Blinkit’s revenue more than doubled to ₹2,400 crore from ₹942 crore in the same quarter last year, reflecting a year-on-year growth of 154%. The company expanded its dark store network by adding 243 new outlets, taking the total to 1,544 stores by the end of the quarter. Its warehousing capacity also increased by 0.4 million square feet, now totalling 5.6 million square feet. Most importantly, Blinkit’s net order value crossed that of the company’s food delivery business, Zomato, for the first time.
At the same time, the core food delivery business grew more slowly but remained profitable. Revenue from this segment (aka Zomato) stood at ₹2,261 crore, up 16% year-on-year. While growth was modest, the segment continued to generate a positive margin, with adjusted EBITDA improving to 5% of net order value from 3.9% a year earlier.
Additionally, another growing area for Eternal is its new business, District, which focuses on dining and experience-based services. This segment now generates an annualized net order value of around ₹8,000 crore and has grown more than 30% compared to the previous year. The average revenue per order in this segment is above ₹160. The parent company expects this vertical to scale up to a $3 billion net order value business in the next five years.
However, despite the strong revenue performance across all verticals, total expenses increased sharply by around 79% to ₹7,433 crore in Q1 FY26. This increase in spending affected overall profitability, with adjusted EBITDA falling 42% year-on-year to ₹172 crore. The quick commerce segment, in particular, continues to operate at a loss, with an EBITDA margin of -1.8% of net order value.
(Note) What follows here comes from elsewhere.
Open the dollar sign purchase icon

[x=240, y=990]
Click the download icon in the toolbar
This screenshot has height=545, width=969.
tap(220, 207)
The latest revenue results come at a time when the company is facing challenges and controversies on multiple fronts. For example, in April 2025, Zomato’s food delivery CEO Rakesh Ranjan stepped down after nearly two years in the role, adding to a series of top-level exits that have raised questions around leadership stability. Just a month earlier (in March 2025), the Competition Commission of India (CCI) opened an investigation into the company’s quick commerce arm, Blinkit, following complaints from distributor associations. The allegations accuse Blinkit and its competitors of engaging in predatory pricing practices that threaten traditional retail ecosystems. Additionally, industry bodies like FHRAI and NRAI are said to be preparing legal action, alleging that Zomato has become a direct competitor through its private-label food brands like Bistro (Blinkit’s 10-minute kitchen service).